WORK TO COMPLETE: Using the data below, show every line where the word "indicator" occurs.

:: EXCERPTED DATA ::

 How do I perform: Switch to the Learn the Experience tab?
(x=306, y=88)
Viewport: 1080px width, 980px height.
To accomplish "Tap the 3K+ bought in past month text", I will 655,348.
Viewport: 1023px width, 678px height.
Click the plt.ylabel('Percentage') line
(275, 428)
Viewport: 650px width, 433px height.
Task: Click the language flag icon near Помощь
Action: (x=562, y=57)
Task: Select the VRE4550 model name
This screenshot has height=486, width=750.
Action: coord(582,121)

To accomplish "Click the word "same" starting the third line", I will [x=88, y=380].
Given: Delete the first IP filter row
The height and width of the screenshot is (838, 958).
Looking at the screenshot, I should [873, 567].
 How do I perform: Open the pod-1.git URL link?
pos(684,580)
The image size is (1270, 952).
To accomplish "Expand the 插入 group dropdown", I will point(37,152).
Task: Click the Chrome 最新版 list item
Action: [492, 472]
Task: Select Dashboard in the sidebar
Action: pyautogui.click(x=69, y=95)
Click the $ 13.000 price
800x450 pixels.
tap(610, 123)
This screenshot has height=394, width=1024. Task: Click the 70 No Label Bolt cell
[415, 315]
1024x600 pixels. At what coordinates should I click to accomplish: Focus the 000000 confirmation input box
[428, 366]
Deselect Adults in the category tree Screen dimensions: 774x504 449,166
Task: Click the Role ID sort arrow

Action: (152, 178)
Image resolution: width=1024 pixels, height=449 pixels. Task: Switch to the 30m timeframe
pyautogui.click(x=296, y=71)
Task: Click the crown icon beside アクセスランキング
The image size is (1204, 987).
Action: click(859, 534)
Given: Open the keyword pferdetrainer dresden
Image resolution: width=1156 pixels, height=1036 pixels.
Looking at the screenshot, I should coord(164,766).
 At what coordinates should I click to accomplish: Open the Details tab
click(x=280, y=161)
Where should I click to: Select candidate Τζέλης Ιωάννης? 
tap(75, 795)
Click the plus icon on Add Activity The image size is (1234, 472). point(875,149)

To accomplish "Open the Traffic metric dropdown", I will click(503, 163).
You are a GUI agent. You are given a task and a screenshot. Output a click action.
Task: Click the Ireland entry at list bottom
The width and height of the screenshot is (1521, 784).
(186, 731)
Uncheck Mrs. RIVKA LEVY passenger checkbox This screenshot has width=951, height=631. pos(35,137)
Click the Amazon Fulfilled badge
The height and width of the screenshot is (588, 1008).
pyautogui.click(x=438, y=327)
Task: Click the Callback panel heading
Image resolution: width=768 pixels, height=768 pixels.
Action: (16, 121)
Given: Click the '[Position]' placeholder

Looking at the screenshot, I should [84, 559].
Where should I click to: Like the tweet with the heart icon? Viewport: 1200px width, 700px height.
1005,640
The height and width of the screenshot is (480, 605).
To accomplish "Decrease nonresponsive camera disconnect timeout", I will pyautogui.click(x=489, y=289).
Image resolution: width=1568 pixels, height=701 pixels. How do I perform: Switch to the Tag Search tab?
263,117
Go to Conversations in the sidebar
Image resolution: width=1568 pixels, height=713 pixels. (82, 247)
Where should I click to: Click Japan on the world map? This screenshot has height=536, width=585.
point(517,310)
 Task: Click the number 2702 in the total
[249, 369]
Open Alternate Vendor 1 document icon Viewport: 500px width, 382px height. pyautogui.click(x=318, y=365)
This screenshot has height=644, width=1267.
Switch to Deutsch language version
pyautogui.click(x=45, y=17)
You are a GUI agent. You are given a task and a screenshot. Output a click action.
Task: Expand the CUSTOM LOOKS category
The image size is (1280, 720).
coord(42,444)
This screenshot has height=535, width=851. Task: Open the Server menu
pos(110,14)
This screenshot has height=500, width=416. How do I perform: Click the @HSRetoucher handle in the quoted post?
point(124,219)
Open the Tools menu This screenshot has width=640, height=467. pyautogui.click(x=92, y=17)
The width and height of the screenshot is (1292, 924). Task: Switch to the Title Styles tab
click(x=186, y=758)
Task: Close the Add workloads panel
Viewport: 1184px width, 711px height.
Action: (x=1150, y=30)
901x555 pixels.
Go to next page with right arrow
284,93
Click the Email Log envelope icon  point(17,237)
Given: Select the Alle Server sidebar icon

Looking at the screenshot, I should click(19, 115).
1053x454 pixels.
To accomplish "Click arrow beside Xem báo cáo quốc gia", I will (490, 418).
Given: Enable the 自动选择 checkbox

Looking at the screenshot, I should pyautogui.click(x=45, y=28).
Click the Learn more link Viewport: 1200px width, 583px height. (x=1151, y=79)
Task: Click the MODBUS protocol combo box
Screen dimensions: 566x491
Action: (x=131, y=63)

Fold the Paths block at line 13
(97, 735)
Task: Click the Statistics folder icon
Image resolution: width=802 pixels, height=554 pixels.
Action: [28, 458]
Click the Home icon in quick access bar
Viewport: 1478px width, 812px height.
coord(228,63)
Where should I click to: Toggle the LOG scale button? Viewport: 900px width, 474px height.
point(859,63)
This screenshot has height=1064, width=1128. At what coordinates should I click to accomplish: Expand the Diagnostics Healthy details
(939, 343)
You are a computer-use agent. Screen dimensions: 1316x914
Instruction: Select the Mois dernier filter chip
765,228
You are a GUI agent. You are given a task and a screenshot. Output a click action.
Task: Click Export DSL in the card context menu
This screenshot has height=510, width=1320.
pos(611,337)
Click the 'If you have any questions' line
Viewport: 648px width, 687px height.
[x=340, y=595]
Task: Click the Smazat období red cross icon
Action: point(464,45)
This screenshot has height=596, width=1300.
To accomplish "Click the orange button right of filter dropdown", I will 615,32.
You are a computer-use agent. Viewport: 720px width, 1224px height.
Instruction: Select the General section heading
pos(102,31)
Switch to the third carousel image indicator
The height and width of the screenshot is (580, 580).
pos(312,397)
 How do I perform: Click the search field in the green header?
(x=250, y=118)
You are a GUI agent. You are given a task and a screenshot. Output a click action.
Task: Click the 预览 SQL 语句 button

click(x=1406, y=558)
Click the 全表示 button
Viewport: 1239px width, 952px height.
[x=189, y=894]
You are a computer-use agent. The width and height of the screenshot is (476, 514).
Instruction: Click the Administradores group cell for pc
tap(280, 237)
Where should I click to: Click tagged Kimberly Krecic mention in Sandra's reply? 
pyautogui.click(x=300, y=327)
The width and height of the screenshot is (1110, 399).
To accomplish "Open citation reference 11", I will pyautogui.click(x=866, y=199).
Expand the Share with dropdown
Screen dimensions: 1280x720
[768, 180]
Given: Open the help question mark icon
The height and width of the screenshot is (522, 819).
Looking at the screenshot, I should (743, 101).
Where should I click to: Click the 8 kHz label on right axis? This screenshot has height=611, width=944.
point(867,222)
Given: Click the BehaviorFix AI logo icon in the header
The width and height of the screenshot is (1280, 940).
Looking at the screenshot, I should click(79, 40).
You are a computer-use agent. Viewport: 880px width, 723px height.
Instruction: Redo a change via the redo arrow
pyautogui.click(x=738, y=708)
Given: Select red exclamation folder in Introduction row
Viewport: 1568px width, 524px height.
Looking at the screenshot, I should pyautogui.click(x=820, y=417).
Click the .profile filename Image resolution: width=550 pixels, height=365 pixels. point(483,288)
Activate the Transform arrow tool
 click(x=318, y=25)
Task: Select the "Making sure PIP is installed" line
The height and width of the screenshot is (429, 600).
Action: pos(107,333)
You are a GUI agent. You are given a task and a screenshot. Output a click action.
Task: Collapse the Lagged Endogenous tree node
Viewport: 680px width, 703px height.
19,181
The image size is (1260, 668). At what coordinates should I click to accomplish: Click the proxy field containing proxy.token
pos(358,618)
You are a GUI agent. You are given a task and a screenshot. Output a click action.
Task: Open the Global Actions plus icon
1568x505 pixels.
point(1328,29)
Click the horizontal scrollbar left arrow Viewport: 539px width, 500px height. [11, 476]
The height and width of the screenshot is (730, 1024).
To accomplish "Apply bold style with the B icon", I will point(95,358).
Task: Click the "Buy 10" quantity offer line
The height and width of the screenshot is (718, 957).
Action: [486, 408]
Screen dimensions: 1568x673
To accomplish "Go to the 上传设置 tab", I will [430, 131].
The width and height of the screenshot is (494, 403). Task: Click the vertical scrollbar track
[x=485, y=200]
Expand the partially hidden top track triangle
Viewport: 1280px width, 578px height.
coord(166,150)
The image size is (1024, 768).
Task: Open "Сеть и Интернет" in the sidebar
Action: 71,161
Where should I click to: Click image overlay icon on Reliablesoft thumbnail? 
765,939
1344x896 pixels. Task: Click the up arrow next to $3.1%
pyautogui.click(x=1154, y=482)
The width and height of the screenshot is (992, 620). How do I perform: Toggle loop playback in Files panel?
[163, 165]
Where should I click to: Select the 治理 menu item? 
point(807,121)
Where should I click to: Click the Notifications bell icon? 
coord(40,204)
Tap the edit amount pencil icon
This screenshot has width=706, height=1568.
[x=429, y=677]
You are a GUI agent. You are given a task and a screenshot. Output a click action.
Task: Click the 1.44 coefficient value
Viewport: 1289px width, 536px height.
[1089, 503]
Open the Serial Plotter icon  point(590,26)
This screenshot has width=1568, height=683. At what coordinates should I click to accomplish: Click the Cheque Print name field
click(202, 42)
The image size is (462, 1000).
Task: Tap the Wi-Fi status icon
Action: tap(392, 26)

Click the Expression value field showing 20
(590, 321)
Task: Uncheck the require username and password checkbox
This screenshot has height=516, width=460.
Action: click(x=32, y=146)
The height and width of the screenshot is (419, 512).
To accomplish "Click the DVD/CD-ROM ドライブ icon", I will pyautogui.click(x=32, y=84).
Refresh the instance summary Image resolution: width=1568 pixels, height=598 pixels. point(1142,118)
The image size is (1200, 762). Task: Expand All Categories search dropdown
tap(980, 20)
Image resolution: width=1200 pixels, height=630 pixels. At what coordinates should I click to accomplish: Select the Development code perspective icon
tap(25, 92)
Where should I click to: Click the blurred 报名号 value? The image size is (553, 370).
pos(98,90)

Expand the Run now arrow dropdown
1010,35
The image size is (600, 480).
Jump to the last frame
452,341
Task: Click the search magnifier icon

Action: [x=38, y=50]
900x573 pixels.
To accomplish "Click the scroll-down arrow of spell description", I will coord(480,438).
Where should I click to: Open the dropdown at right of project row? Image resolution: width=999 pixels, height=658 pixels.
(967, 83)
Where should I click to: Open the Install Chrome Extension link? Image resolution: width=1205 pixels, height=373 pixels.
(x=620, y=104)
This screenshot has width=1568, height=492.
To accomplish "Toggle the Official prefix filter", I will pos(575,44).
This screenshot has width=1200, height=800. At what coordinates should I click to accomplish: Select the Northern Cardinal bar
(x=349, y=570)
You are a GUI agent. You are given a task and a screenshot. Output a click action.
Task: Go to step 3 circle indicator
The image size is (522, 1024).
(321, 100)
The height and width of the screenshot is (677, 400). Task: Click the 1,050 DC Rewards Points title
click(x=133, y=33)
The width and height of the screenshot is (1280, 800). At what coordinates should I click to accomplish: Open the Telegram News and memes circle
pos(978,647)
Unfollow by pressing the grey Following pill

:::

ANSWER SPACE:
Switch to the third carousel image indicator
Task: Go to step 3 circle indicator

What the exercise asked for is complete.